EXERCISE → Copy out the lines below verbatim, starting at the line that contains "Where should I click to: Enable" and ending at the line that contains "Action: (176, 30)", with both of those lines included. Give nothing else.

DATA SHOWN →
_ _ _ _
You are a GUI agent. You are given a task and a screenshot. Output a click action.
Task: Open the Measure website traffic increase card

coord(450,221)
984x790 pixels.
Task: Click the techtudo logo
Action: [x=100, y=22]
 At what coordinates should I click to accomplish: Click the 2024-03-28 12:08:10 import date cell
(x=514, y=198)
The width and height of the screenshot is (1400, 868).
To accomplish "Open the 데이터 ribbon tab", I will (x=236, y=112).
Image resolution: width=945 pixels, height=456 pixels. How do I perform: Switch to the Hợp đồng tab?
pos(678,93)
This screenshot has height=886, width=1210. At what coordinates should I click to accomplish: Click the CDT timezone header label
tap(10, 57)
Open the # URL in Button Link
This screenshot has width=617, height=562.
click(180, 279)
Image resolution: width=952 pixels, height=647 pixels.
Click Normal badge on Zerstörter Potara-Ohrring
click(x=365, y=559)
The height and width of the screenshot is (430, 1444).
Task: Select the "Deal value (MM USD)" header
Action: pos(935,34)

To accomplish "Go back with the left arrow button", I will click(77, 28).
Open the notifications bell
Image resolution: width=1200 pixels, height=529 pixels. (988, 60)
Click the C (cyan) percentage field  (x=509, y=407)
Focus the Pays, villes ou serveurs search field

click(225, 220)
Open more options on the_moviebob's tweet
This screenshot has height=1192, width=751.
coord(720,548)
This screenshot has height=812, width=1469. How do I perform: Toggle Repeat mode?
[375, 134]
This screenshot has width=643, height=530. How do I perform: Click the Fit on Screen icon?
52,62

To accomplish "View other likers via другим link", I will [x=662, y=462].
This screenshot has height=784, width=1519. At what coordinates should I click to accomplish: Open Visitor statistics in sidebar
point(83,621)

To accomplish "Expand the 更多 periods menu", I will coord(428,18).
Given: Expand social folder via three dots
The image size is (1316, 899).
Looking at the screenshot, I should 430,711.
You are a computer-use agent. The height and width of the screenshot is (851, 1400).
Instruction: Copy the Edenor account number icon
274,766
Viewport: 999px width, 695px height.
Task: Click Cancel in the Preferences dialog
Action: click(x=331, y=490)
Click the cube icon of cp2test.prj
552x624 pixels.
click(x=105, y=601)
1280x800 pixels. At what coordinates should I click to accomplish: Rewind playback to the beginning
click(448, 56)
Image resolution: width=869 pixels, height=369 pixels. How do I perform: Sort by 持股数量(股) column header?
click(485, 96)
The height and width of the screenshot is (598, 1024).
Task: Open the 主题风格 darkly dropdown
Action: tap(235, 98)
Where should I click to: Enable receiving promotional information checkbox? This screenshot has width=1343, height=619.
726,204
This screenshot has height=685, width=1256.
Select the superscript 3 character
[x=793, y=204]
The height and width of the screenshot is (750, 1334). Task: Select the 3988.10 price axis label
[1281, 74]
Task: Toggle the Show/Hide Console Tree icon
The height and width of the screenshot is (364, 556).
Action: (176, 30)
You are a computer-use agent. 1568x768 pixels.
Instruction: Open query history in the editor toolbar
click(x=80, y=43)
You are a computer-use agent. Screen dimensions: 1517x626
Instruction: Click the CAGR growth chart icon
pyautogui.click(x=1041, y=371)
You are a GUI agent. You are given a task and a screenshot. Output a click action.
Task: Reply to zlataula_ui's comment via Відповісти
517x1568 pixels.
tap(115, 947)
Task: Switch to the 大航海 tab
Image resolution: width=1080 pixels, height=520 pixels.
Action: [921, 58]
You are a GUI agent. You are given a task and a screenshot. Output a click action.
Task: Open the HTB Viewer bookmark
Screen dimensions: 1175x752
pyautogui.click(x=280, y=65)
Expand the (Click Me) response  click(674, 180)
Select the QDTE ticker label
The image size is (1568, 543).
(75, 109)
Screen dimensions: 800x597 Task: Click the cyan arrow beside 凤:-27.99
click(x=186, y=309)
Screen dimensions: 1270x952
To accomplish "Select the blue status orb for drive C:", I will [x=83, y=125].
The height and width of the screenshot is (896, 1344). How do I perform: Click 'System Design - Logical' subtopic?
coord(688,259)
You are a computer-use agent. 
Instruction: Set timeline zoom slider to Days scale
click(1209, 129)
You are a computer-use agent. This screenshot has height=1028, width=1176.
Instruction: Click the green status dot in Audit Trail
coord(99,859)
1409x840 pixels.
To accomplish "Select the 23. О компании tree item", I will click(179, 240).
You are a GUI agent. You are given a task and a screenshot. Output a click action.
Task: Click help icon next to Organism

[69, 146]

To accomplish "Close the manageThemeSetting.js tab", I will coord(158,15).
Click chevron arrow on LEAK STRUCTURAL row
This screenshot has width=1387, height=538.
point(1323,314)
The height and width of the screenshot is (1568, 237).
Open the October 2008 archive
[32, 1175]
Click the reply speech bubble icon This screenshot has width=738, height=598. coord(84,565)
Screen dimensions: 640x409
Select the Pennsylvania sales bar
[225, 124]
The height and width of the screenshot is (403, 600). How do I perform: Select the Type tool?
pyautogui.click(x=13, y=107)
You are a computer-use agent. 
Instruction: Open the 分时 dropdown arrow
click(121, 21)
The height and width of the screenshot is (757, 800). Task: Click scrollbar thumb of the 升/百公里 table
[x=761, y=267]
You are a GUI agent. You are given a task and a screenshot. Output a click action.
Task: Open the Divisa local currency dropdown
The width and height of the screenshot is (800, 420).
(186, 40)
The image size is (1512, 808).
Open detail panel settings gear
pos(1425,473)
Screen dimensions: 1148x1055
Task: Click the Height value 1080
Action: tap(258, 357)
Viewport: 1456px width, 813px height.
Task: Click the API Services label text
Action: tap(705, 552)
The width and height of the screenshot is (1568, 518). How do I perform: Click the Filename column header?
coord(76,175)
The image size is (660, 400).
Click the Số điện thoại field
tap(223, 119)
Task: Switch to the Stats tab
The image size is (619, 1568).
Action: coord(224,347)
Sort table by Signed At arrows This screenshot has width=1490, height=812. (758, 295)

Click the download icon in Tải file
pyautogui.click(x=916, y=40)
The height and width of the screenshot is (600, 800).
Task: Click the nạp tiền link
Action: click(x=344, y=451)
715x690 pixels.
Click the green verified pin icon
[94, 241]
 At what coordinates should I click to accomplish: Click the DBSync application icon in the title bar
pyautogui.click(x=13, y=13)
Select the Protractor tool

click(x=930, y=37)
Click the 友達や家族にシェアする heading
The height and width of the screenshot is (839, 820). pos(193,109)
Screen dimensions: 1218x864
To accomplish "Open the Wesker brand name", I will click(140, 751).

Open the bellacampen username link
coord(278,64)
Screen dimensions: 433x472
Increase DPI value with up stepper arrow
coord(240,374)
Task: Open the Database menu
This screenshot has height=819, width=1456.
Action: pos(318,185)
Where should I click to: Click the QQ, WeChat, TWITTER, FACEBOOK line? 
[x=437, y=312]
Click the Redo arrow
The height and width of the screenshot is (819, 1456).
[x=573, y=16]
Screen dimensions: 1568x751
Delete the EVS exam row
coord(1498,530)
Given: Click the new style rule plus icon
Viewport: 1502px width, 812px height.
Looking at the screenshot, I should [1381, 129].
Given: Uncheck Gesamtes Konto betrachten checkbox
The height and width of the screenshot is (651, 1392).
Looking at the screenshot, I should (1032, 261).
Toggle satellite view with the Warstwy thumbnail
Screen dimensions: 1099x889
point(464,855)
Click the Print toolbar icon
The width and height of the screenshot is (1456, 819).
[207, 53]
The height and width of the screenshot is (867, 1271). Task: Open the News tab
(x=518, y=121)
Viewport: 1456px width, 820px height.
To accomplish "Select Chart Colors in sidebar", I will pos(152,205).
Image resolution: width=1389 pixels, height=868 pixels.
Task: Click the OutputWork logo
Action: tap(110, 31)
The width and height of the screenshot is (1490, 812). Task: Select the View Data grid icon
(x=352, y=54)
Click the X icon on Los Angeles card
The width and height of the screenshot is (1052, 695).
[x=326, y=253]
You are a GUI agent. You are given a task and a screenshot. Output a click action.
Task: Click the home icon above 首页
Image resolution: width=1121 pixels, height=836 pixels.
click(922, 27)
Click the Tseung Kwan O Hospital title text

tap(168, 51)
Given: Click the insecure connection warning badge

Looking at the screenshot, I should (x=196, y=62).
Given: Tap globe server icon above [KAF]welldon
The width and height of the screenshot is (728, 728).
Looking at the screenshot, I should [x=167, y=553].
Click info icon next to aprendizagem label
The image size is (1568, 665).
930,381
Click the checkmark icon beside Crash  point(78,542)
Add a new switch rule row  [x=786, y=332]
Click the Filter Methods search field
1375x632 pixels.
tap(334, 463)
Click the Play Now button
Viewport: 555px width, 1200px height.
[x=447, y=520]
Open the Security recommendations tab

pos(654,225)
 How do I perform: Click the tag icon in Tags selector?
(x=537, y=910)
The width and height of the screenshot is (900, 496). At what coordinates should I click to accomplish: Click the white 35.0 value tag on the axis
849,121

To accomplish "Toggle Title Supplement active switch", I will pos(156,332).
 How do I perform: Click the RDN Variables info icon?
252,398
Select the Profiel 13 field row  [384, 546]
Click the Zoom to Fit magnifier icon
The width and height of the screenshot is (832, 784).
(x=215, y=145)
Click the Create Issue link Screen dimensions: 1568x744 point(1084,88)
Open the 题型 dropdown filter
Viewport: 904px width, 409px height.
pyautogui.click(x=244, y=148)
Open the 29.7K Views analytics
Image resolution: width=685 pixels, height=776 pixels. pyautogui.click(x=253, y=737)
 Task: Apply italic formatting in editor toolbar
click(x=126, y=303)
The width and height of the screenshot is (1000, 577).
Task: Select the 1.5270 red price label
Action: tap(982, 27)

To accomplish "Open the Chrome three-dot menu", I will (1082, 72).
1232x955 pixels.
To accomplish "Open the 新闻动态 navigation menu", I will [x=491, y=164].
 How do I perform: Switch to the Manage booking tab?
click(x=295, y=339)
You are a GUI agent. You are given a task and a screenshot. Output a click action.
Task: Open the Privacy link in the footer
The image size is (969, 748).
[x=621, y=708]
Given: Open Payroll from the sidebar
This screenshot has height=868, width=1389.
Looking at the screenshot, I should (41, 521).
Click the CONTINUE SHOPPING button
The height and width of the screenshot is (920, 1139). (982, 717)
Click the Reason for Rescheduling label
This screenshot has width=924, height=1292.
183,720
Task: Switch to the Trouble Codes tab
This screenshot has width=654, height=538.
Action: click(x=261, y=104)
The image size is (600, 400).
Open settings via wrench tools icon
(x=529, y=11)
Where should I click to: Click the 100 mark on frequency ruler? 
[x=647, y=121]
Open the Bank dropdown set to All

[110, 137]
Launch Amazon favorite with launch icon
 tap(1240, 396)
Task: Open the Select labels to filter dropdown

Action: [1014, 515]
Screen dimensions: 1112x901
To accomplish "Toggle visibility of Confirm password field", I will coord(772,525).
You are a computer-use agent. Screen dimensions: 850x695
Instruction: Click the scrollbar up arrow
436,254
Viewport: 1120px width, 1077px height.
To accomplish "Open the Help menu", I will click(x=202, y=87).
_ _ _ _
CORRECT OUTPUT →
Where should I click to: Enable receiving promotional information checkbox? This screenshot has width=1343, height=619.
726,204
This screenshot has height=685, width=1256.
Select the superscript 3 character
[x=793, y=204]
The height and width of the screenshot is (750, 1334). Task: Select the 3988.10 price axis label
[1281, 74]
Task: Toggle the Show/Hide Console Tree icon
The height and width of the screenshot is (364, 556).
Action: (176, 30)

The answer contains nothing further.